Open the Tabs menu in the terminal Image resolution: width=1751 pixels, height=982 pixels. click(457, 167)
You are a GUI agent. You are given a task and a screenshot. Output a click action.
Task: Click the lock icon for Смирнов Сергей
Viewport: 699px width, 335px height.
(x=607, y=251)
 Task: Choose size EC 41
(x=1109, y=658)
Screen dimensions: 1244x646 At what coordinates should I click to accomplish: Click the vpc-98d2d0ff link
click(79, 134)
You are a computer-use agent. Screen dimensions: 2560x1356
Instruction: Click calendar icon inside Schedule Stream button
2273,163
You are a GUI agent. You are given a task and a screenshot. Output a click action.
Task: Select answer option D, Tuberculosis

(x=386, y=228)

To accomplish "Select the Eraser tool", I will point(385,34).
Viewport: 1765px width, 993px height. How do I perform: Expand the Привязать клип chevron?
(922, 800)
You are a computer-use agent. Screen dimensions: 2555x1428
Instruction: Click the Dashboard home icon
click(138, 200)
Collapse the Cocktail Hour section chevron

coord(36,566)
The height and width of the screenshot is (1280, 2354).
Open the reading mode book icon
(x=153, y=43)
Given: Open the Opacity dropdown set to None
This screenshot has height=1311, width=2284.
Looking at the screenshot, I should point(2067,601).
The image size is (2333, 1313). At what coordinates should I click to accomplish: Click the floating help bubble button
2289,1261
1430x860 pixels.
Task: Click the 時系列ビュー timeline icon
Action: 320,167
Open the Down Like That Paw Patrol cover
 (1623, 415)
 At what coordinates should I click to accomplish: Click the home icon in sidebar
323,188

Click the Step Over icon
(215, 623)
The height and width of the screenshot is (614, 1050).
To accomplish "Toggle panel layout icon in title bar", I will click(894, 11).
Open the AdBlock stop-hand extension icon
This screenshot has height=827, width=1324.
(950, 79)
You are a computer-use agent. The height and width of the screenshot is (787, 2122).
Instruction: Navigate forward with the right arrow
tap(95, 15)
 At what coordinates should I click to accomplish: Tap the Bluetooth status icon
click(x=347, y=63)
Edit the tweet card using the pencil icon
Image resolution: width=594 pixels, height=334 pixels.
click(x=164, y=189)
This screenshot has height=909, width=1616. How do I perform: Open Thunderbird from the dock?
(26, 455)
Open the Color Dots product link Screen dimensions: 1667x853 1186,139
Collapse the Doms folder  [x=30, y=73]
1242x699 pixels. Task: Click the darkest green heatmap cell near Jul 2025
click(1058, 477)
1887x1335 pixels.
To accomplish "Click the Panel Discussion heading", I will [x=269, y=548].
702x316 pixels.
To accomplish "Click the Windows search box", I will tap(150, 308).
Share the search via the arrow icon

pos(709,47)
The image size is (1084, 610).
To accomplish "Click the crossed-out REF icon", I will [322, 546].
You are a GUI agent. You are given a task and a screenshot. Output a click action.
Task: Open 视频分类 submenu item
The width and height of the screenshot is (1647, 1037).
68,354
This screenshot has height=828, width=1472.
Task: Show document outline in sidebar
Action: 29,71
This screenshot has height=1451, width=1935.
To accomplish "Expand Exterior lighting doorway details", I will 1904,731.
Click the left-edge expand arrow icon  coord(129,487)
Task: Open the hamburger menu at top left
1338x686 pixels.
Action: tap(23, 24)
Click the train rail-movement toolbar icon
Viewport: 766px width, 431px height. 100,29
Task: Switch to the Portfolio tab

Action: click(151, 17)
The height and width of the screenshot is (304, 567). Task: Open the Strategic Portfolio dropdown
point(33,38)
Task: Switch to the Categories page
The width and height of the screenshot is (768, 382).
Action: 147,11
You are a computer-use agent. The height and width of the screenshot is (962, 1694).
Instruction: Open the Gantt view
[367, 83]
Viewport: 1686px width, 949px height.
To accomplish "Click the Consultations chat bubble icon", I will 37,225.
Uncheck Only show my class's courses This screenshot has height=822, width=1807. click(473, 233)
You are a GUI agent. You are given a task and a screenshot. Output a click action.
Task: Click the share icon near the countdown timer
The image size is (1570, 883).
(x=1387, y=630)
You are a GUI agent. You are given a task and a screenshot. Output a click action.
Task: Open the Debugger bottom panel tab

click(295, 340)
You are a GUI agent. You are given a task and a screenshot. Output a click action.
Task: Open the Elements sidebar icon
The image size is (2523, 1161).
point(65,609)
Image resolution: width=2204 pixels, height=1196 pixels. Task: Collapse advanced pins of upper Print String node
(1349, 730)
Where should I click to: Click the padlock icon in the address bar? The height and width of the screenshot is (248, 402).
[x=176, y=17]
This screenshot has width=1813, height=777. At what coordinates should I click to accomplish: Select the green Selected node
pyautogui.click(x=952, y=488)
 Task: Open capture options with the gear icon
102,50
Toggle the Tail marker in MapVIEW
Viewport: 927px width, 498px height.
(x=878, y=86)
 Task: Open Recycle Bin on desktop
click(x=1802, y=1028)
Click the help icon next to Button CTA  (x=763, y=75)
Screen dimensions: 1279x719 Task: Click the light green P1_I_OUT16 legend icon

_AIM OF THE TASK_.
Pull out every line of the records that includes the string "left".

_EXERCISE ANSWER_.
Click the left-edge expand arrow icon  coord(129,487)
Task: Open the hamburger menu at top left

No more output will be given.